*Exercise data*:
####
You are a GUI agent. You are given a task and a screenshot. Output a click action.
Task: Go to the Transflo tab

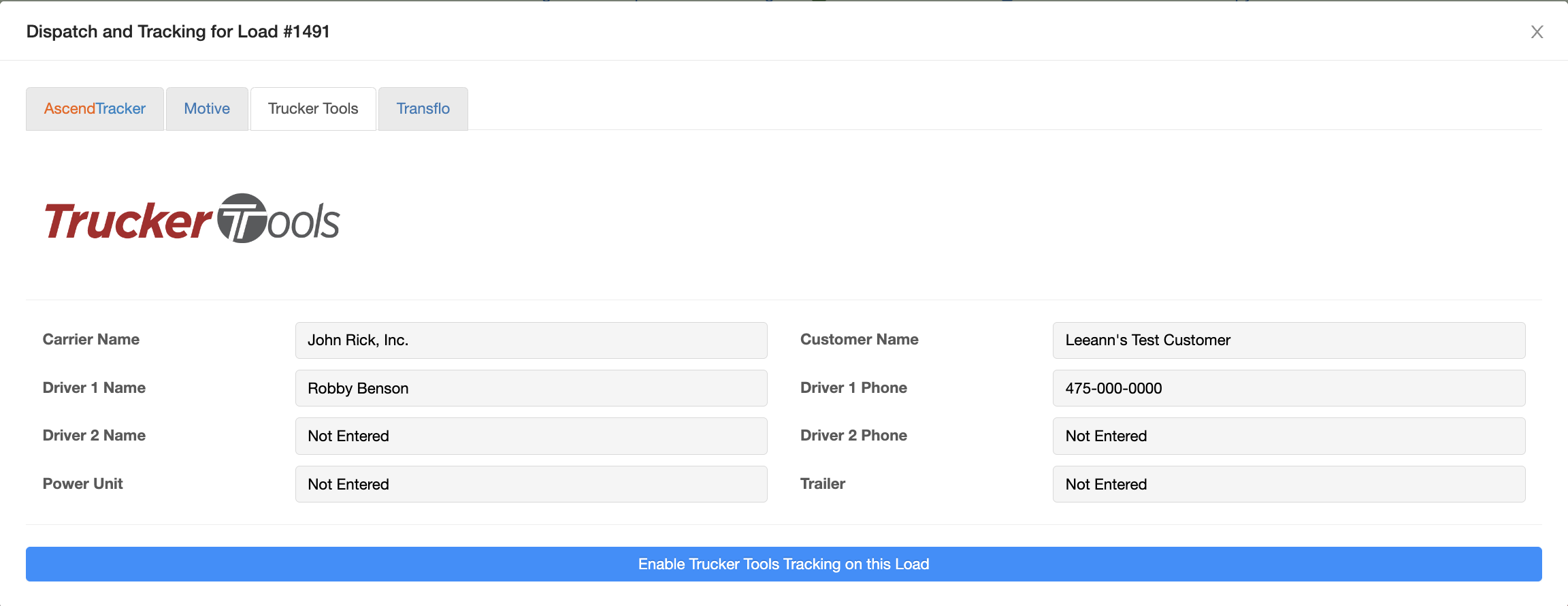tap(423, 109)
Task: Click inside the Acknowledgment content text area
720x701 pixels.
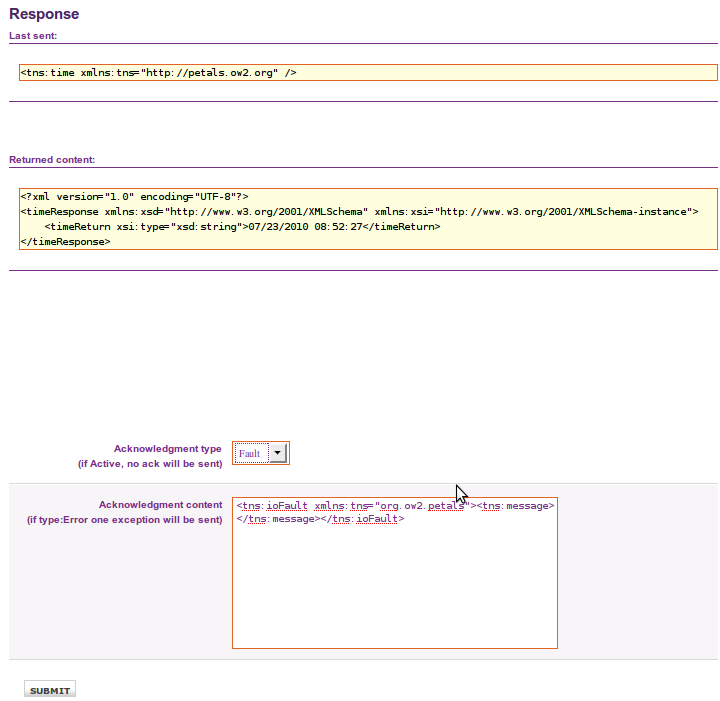Action: click(394, 590)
####
*Aim of the task*: The copy should start at the line that contains "Task: Click inside", end at the last line of the entries above, and match each line exactly, with pictures dropped.

*Exercise output*:
Task: Click inside the Acknowledgment content text area
720x701 pixels.
Action: click(394, 590)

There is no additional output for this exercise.